# [TASK REQUIREMENTS]
Quote the whole listing verbatim.

# [ENTRIES SUPPLIED]
—————
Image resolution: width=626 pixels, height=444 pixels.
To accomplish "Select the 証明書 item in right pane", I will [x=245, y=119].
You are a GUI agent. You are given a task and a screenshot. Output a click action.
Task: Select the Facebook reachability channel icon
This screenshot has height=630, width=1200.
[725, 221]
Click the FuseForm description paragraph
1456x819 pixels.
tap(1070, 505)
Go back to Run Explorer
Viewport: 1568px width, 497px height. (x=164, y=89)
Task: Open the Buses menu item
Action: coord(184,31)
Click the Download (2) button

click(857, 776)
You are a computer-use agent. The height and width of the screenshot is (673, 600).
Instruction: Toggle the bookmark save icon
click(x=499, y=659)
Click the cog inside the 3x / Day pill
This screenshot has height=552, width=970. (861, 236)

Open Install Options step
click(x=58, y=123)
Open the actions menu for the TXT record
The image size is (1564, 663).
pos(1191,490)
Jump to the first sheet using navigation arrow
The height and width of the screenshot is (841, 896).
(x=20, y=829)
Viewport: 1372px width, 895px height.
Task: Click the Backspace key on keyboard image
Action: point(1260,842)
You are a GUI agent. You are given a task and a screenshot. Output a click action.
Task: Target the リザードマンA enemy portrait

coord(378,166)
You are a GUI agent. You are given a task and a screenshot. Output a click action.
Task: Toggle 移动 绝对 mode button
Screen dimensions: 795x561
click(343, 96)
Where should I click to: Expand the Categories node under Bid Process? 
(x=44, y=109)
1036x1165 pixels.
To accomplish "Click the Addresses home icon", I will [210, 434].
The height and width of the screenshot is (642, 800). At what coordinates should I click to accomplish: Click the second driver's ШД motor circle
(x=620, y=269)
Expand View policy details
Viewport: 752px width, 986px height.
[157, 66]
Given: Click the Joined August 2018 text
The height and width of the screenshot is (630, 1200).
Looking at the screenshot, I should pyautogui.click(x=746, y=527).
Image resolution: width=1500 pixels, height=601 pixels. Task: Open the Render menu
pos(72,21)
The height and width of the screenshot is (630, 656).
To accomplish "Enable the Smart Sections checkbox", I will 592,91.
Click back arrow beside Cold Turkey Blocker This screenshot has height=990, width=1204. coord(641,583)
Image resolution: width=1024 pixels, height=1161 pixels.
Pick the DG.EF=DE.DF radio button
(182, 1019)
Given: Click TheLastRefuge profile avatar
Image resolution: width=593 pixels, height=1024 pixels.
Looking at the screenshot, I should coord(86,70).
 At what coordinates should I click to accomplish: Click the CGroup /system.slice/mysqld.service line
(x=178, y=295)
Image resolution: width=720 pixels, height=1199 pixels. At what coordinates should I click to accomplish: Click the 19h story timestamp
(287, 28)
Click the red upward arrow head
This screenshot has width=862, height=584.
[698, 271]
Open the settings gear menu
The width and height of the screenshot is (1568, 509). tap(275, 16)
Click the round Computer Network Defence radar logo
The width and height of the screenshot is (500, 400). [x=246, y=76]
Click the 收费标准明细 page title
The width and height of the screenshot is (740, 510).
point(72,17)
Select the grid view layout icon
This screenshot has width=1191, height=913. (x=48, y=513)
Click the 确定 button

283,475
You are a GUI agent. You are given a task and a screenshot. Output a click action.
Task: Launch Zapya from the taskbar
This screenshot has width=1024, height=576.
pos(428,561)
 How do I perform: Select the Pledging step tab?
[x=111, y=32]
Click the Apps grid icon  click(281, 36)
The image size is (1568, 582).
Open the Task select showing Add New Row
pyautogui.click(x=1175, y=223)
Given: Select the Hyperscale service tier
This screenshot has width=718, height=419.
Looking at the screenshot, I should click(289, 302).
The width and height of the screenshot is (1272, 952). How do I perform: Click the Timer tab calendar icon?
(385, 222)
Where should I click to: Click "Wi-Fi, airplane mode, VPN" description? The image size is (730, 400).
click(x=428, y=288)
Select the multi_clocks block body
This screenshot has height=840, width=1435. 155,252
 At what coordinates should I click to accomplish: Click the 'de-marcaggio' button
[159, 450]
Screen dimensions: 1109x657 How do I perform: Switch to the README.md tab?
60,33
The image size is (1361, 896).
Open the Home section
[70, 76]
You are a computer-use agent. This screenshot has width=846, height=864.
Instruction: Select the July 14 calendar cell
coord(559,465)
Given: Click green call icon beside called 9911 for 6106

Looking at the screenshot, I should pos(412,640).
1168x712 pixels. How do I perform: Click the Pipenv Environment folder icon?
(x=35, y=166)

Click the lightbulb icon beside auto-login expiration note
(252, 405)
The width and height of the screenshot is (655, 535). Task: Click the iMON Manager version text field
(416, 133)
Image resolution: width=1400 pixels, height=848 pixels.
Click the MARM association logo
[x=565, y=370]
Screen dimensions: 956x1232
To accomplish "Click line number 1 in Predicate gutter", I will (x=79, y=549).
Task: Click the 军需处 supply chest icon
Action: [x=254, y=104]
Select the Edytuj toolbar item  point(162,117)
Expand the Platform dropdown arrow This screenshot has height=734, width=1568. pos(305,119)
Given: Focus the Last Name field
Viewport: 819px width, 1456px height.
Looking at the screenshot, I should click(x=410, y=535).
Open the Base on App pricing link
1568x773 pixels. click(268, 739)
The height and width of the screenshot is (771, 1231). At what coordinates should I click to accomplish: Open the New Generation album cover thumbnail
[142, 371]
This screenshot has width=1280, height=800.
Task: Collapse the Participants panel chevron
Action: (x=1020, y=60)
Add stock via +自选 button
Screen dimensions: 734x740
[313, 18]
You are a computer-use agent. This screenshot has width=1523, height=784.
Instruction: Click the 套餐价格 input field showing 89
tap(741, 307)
—————
# [RESPONSE]
Image resolution: width=626 pixels, height=444 pixels.
To accomplish "Select the 証明書 item in right pane", I will [x=245, y=119].
You are a GUI agent. You are given a task and a screenshot. Output a click action.
Task: Select the Facebook reachability channel icon
This screenshot has height=630, width=1200.
[725, 221]
Click the FuseForm description paragraph
1456x819 pixels.
tap(1070, 505)
Go back to Run Explorer
Viewport: 1568px width, 497px height. (x=164, y=89)
Task: Open the Buses menu item
Action: coord(184,31)
Click the Download (2) button

click(857, 776)
You are a computer-use agent. The height and width of the screenshot is (673, 600).
Instruction: Toggle the bookmark save icon
click(x=499, y=659)
Click the cog inside the 3x / Day pill
This screenshot has height=552, width=970. (861, 236)

Open Install Options step
click(x=58, y=123)
Open the actions menu for the TXT record
The image size is (1564, 663).
pos(1191,490)
Jump to the first sheet using navigation arrow
The height and width of the screenshot is (841, 896).
(x=20, y=829)
Viewport: 1372px width, 895px height.
Task: Click the Backspace key on keyboard image
Action: point(1260,842)
You are a GUI agent. You are given a task and a screenshot. Output a click action.
Task: Target the リザードマンA enemy portrait

coord(378,166)
You are a GUI agent. You are given a task and a screenshot. Output a click action.
Task: Toggle 移动 绝对 mode button
Screen dimensions: 795x561
click(343, 96)
Where should I click to: Expand the Categories node under Bid Process? 
(x=44, y=109)
1036x1165 pixels.
To accomplish "Click the Addresses home icon", I will [210, 434].
The height and width of the screenshot is (642, 800). At what coordinates should I click to accomplish: Click the second driver's ШД motor circle
(x=620, y=269)
Expand View policy details
Viewport: 752px width, 986px height.
[157, 66]
Given: Click the Joined August 2018 text
The height and width of the screenshot is (630, 1200).
Looking at the screenshot, I should pyautogui.click(x=746, y=527).
Image resolution: width=1500 pixels, height=601 pixels. Task: Open the Render menu
pos(72,21)
The height and width of the screenshot is (630, 656).
To accomplish "Enable the Smart Sections checkbox", I will 592,91.
Click back arrow beside Cold Turkey Blocker This screenshot has height=990, width=1204. coord(641,583)
Image resolution: width=1024 pixels, height=1161 pixels.
Pick the DG.EF=DE.DF radio button
(182, 1019)
Given: Click TheLastRefuge profile avatar
Image resolution: width=593 pixels, height=1024 pixels.
Looking at the screenshot, I should coord(86,70).
 At what coordinates should I click to accomplish: Click the CGroup /system.slice/mysqld.service line
(x=178, y=295)
Image resolution: width=720 pixels, height=1199 pixels. At what coordinates should I click to accomplish: Click the 19h story timestamp
(287, 28)
Click the red upward arrow head
This screenshot has width=862, height=584.
[698, 271]
Open the settings gear menu
The width and height of the screenshot is (1568, 509). tap(275, 16)
Click the round Computer Network Defence radar logo
The width and height of the screenshot is (500, 400). [x=246, y=76]
Click the 收费标准明细 page title
The width and height of the screenshot is (740, 510).
point(72,17)
Select the grid view layout icon
This screenshot has width=1191, height=913. (x=48, y=513)
Click the 确定 button

283,475
You are a GUI agent. You are given a task and a screenshot. Output a click action.
Task: Launch Zapya from the taskbar
This screenshot has width=1024, height=576.
pos(428,561)
 How do I perform: Select the Pledging step tab?
[x=111, y=32]
Click the Apps grid icon  click(281, 36)
The image size is (1568, 582).
Open the Task select showing Add New Row
pyautogui.click(x=1175, y=223)
Given: Select the Hyperscale service tier
This screenshot has width=718, height=419.
Looking at the screenshot, I should click(289, 302).
The width and height of the screenshot is (1272, 952). How do I perform: Click the Timer tab calendar icon?
(385, 222)
Where should I click to: Click "Wi-Fi, airplane mode, VPN" description? The image size is (730, 400).
click(x=428, y=288)
Select the multi_clocks block body
This screenshot has height=840, width=1435. 155,252
 At what coordinates should I click to accomplish: Click the 'de-marcaggio' button
[159, 450]
Screen dimensions: 1109x657 How do I perform: Switch to the README.md tab?
60,33
The image size is (1361, 896).
Open the Home section
[70, 76]
You are a computer-use agent. This screenshot has width=846, height=864.
Instruction: Select the July 14 calendar cell
coord(559,465)
Given: Click green call icon beside called 9911 for 6106

Looking at the screenshot, I should pos(412,640).
1168x712 pixels. How do I perform: Click the Pipenv Environment folder icon?
(x=35, y=166)

Click the lightbulb icon beside auto-login expiration note
(252, 405)
The width and height of the screenshot is (655, 535). Task: Click the iMON Manager version text field
(416, 133)
Image resolution: width=1400 pixels, height=848 pixels.
Click the MARM association logo
[x=565, y=370]
Screen dimensions: 956x1232
To accomplish "Click line number 1 in Predicate gutter", I will (x=79, y=549).
Task: Click the 军需处 supply chest icon
Action: [x=254, y=104]
Select the Edytuj toolbar item  point(162,117)
Expand the Platform dropdown arrow This screenshot has height=734, width=1568. pos(305,119)
Given: Focus the Last Name field
Viewport: 819px width, 1456px height.
Looking at the screenshot, I should click(x=410, y=535).
Open the Base on App pricing link
1568x773 pixels. click(268, 739)
The height and width of the screenshot is (771, 1231). At what coordinates should I click to accomplish: Open the New Generation album cover thumbnail
[142, 371]
This screenshot has width=1280, height=800.
Task: Collapse the Participants panel chevron
Action: (x=1020, y=60)
Add stock via +自选 button
Screen dimensions: 734x740
[313, 18]
You are a computer-use agent. This screenshot has width=1523, height=784.
Instruction: Click the 套餐价格 input field showing 89
tap(741, 307)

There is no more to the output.